Collected data entries
----

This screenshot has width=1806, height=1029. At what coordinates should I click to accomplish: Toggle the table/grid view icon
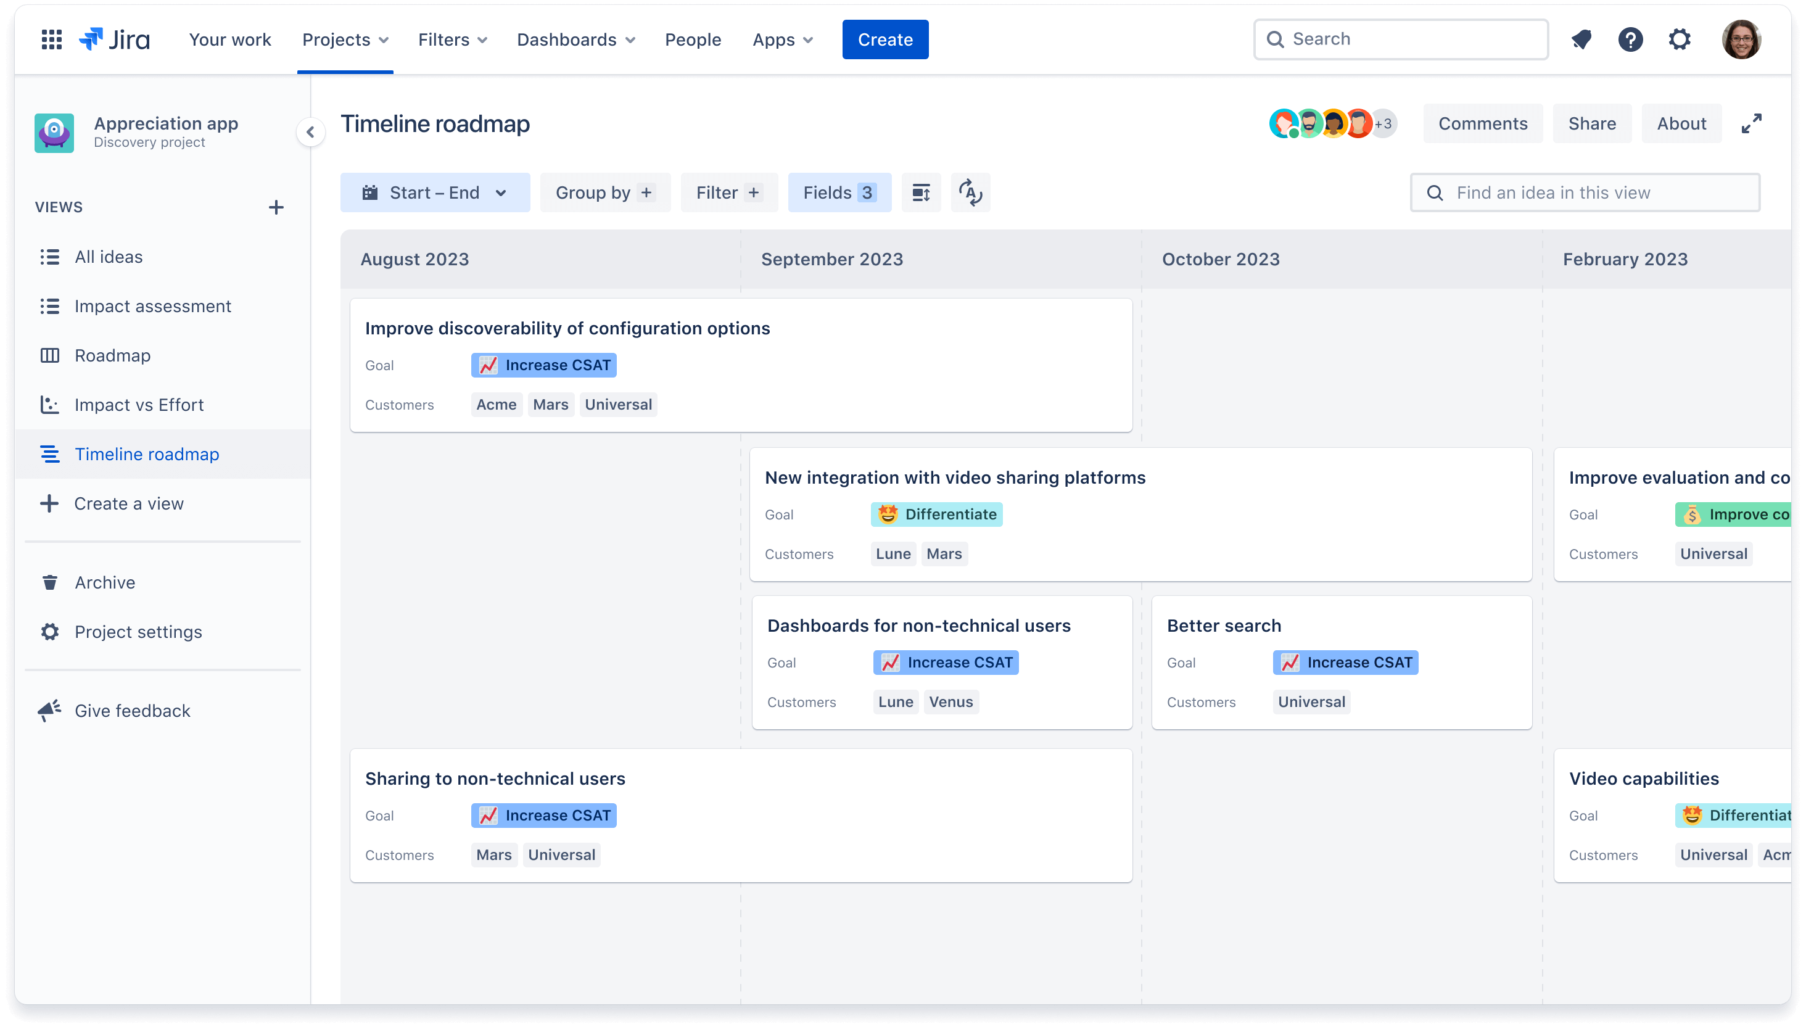click(920, 192)
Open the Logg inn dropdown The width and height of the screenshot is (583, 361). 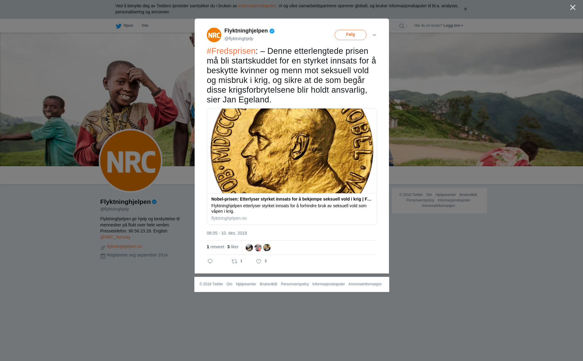click(453, 26)
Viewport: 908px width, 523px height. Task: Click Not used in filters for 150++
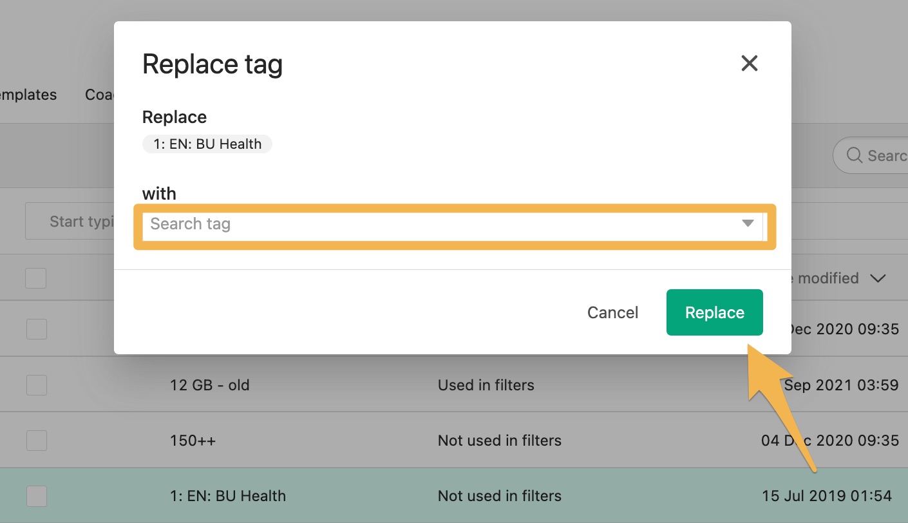click(x=500, y=441)
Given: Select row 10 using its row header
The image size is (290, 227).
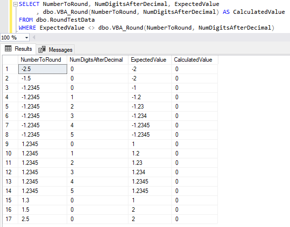Looking at the screenshot, I should [x=10, y=153].
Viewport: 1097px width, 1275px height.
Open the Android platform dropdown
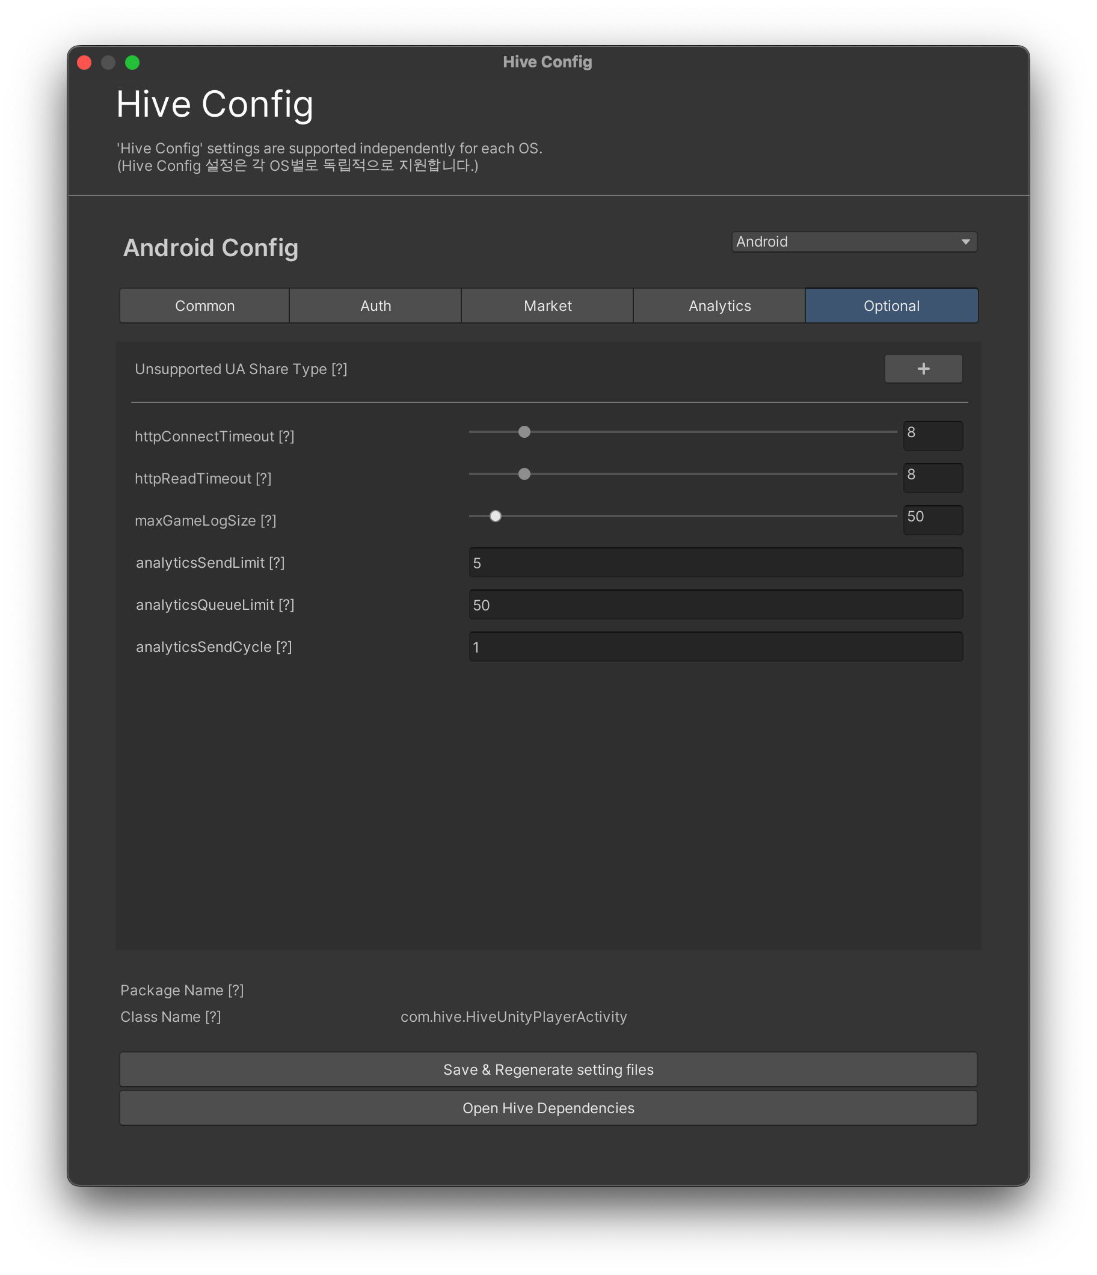853,242
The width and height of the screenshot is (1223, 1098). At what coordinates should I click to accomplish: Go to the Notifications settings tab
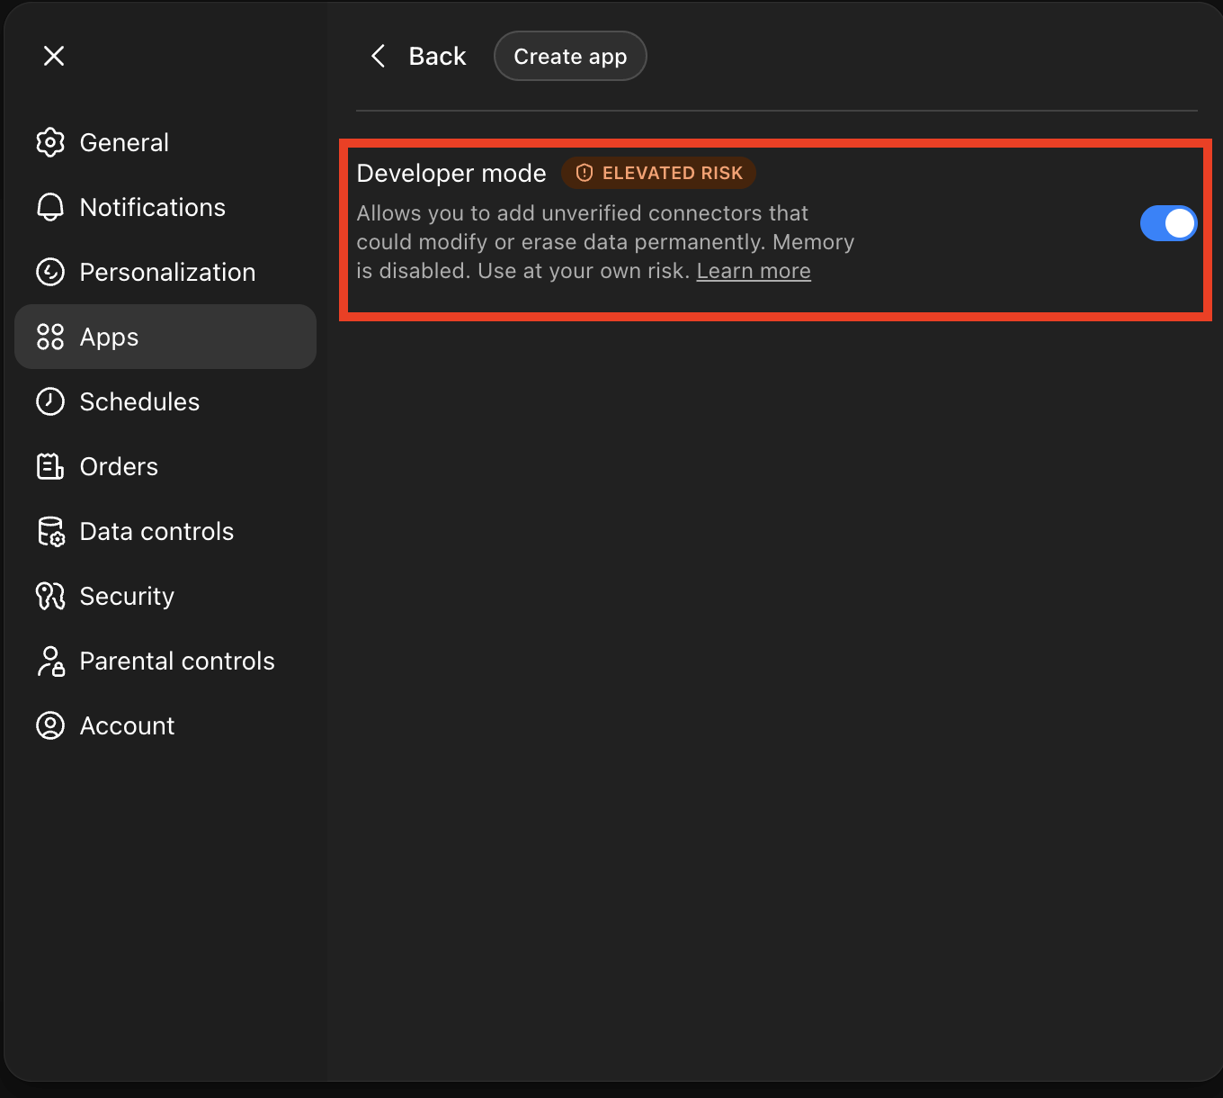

----

YOUR TASK: Take the line containing "Viewport: 908px width, 523px" as the first line and the last line of the data above as the final one, and output exactly the lines between them, inclusive, with no pictures.

SOLUTION:
Viewport: 908px width, 523px height. Task: Click Not used in filters for 150++
click(x=500, y=441)
Given: Select row 10 using its row header
The image size is (290, 227).
Looking at the screenshot, I should [x=10, y=153].
Viewport: 1097px width, 1275px height.
Open the Android platform dropdown
853,242
The width and height of the screenshot is (1223, 1098). At what coordinates should I click to accomplish: Go to the Notifications settings tab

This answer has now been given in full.